To utilize this geometry for XRR measurements with a horizontal X-ray beam (wavelength λ), the droplet has to be placed on a vertical translation stage to change the reflection angle by variation of z_s. A two-dimensional detector, placed at a distance d from the impingement point (Fig. 1), is required for measuring the reflected beam as well as the background. The reflection angle can be calculated from the vertical position s of the reflected beam on the detector relative to the primary beam position via $[\alpha_{\rm i} + \alpha_{\rm f} = \arctan(s/d)]$ (Fig. 1). From this, the surface normal momentum transfer is easily calculated as $[q_z = (4\pi/\lambda)\sin{[(\alpha_{\rm i} + \alpha_{\rm f})/2]}]$ . It should be noted that the position of the impingement point in the horizontal direction (along the primary beam) changes with z_s as the point moves along the surface. With a fixed detector, this leads to an error in d of $[\Delta d \leq L/2]$ , where L is the size of the droplet in the horizontal direction. The observed beam position on the detector s therefore is systematically shifted by $[\Delta s/s = \Delta d/d \leq L/(2d)]$ . $[\Delta s]$ can thus be minimized by increasing the detector–sample distance and reducing the size of the drop. To correct for this shift, it is necessary to know the inverse of the function describing the shape of the drop, x(z_s). Even for the simple case of a semi-infinite sample, this is not possible analytically (de Gennes et al., 2004) and will not be discussed here. However, near the apex the differential equation $[({\rm d}z_s)/({\rm d}x) = \tan\alpha_{\rm i}\simeq 2^{1/2}(z_s-a)/\Lambda_{\rm c}]$ can be solved within the linear approximations [equations (3) and (4)]. The resulting offset in q_z can then be estimated for a drop with contact angle $[\Theta_{\rm C}]$ as

$[\Delta q_z^{\rm off} \simeq \left|{{4\pi} \over {\lambda}}\right| \left|{{s} \over {d^{\,2}+s^2}}\right|{{\Lambda_{\rm c}} \over {2^{1/2}}}\ln{\left({{\Lambda_{\rm c}} \over {2^{1/2}a}}\tan{\alpha_{\rm i}} + 1\right)},\eqno(7)]$

where $[a = 2\Lambda_{\rm c}\sin{(\Theta_{\rm C}/2)}]$ is the height of the sessile drop. At typical X-ray wavelengths, e.g. 1 Å, $[\Delta q_z^{\rm off}]$ is $[\leq 10^{-6}]$ Å⁻¹ for the mercury/vapour interface and the water/vapour interface at q_z positions close to the critical angle and therefore negligible. Even though $[\Delta q_z^{\rm off}]$ increases with q_z, it does not exceed 3×10^-3 Å⁻¹ at $[q_z\,\gt\,2.0]$ Å⁻¹ for both systems.

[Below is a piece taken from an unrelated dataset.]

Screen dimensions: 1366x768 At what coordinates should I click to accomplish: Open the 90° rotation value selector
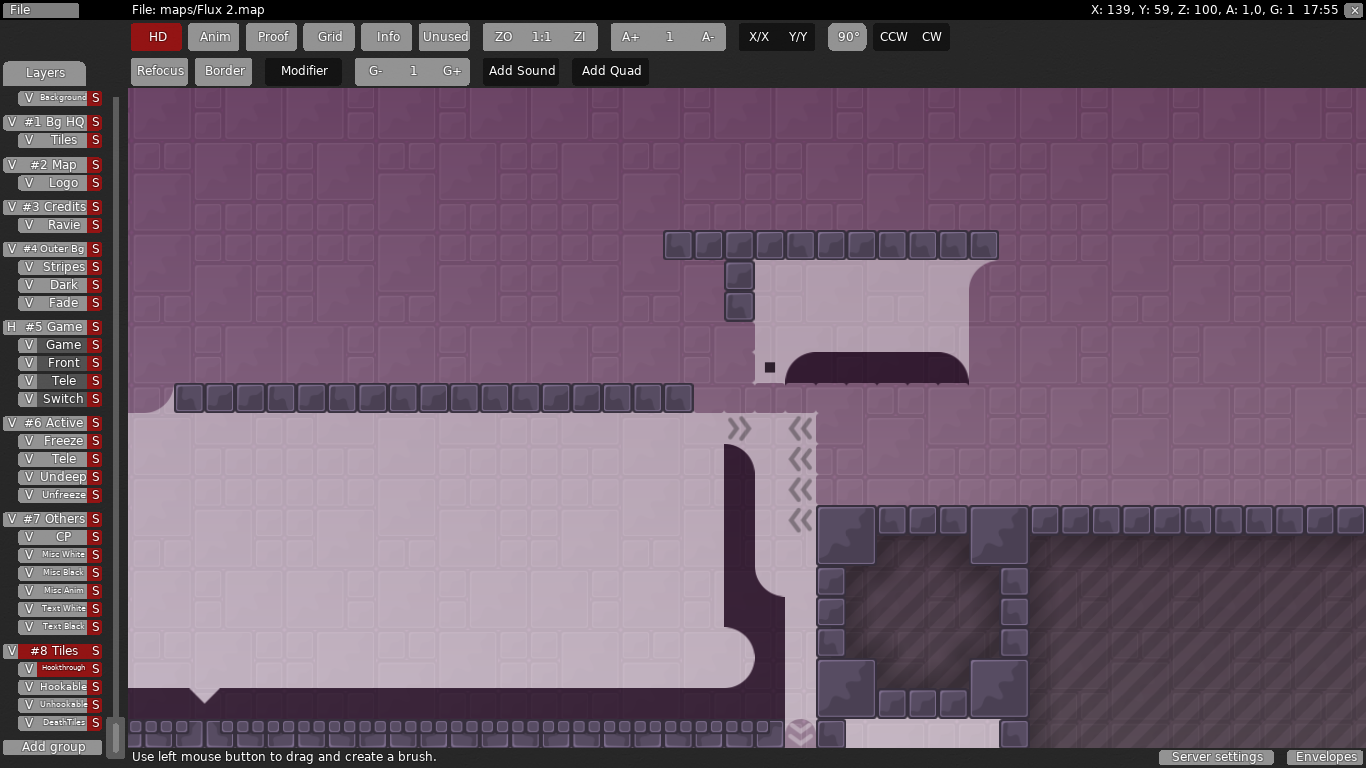[x=848, y=37]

A beam with a height h of the order of 10 to 100 µm can be utilized to probe a large range of the XRR curve with a single detector image. We will refer to this mode of operation as micro-beam mode throughout this paper. Because the primary beam in this case is scattered into a range of q_z values, the intensity at each q_z is lower compared with conventional XRR methods, leading to worse counting statistics. This is particularly problematic if diffuse scattering from the surface or scattering from the liquid bulk become comparable with the specular intensity (Braslau et al., 1988 ). For liquid surfaces, the diffuse scattering and the reflectivity are inherently correlated. Separation of these components requires complex mathematical models (Shpyrko et al., 2003 ; Runge et al., 2016 ) that take the beam profile and drop shape into account and are beyond the scope of this paper. For the systems studied here, no increased intensity due to diffuse scattering was experimentally observed (see below). The micro-beam mode is thus limited to low q_z values where the reflected intensity is at least an order of magnitude higher than those of other scattering contributions.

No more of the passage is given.